Photographers are living the same reality in that it’s gotten pretty much impossible to tell when a photo depicts an actual event or if it’s been Photoshopped. Explosions are inserted into purported war pictures for greater effect, actors’ heads are grafted onto different, buffer bodies, etc.
I got to thinking about this while watching the movie Penny Serenade yesterday. I’m a Cary Grant fan and had never seen this effort, which earned him an Academy Award nomination for Best Actor.
By 2011 standards, the plot is offensive. It depicts a couple who decide to adopt when the wife is left incapable of having children after a miscarriage. The only available child at the orphanage is a baby girl, which the husband only grudgingly accepts – they wanted a blue-eyed, 2 year-old boy, to replace the one they lost that would have been two by then. In time Cary Grant grows to love his little girl but she is tragically snatched away overnight by a mysterious illness at the age of six.

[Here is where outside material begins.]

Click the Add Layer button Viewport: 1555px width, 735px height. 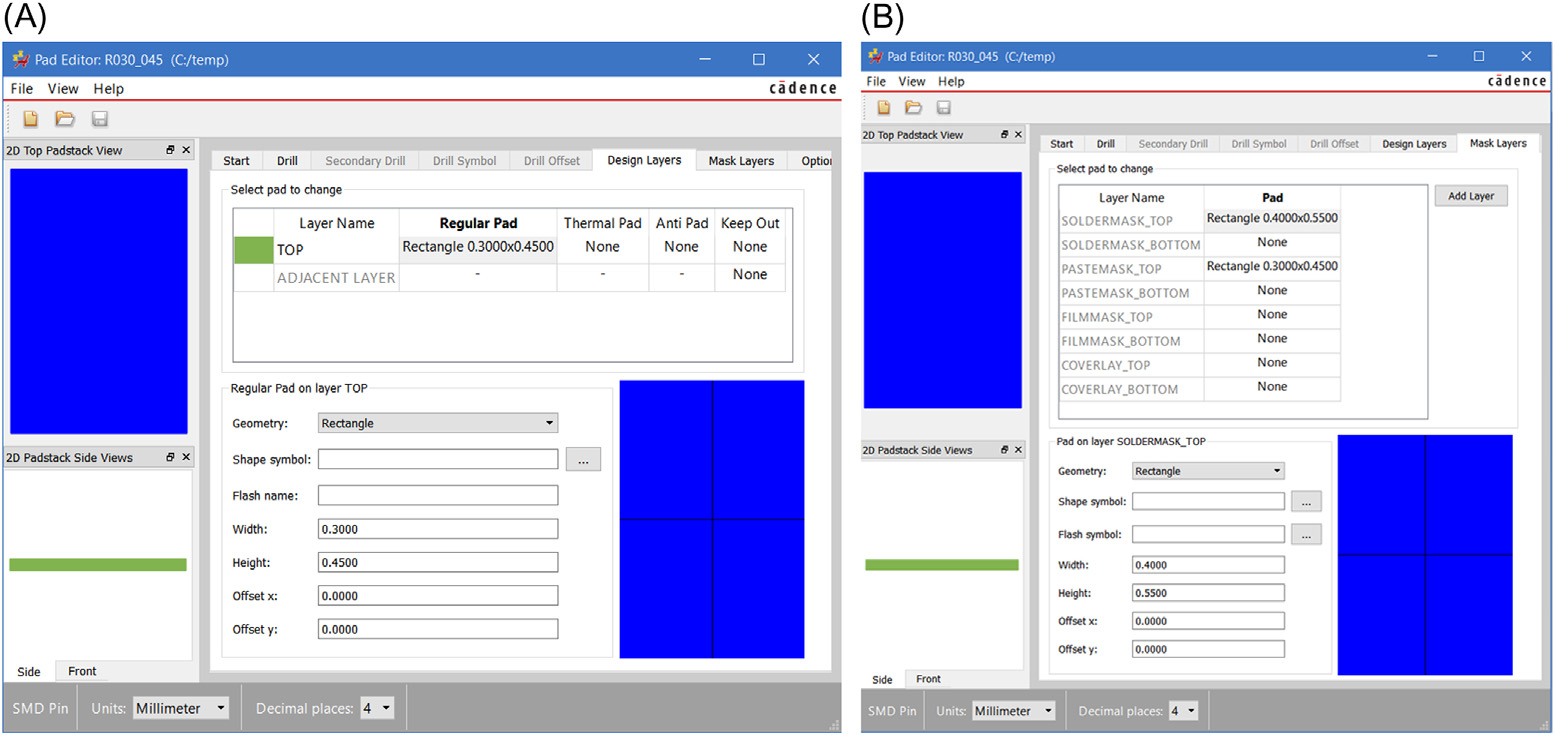(x=1470, y=196)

The couple is on the verge of divorce after the husband falls into a profound depression and will not communicate with wife, Irene Dunn. A week or so after the child’s death, she is packing up to leave him. As she walks down the stairs to the front door, suitcases in hand, the phone rings. It’s the orphanage with the marvelous news that a 2 year-old, blue-eyed boy has suddenly become available. The couple smiles, embraces, and heaves a sigh of relief; everything is OK again, a more suitable replacement has been found!
Our dog died three years ago. We’re just getting over it sufficiently to consider another. These folks recover from the loss of a daughter in a week! Clearly, a movie such as this would never have made the cut today.
All this to say that books, photos, and films are snapshots of the attitudes, beliefs, and minds of people at any given time in history. They showcase our evolution. We shouldn’t be ashamed of them; they represent where we’ve been and how far we’ve come.